• **Directions**
Please count the lines in the rows below that contain the word "bounding", and give only that number.

====================

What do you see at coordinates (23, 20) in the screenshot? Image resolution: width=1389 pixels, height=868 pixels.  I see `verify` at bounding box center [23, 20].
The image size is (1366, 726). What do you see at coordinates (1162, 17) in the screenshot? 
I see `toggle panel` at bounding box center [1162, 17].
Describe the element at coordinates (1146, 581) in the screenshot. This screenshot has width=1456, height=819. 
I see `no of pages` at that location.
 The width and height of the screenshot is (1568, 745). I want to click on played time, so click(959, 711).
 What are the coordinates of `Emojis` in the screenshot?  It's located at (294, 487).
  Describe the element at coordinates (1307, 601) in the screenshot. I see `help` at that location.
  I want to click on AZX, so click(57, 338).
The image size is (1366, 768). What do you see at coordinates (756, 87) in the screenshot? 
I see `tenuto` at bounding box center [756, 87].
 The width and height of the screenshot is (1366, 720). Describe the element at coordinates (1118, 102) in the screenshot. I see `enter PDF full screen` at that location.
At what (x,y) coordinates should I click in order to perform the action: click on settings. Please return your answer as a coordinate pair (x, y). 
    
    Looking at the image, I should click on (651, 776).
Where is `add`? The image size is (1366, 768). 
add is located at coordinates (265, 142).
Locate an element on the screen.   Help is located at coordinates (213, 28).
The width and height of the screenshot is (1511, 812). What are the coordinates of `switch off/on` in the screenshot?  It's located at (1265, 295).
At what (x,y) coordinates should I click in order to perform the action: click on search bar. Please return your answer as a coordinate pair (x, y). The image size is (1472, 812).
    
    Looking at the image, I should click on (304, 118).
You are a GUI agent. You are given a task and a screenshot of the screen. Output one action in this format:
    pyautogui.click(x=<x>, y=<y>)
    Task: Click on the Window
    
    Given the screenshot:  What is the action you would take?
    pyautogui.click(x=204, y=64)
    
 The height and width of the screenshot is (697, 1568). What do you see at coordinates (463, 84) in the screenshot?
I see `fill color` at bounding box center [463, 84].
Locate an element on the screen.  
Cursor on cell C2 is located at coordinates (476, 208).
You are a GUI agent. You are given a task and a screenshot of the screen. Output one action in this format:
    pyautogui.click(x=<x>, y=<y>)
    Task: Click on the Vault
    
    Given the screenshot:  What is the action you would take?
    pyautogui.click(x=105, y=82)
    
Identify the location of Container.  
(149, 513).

====================

• **Problem solution**
4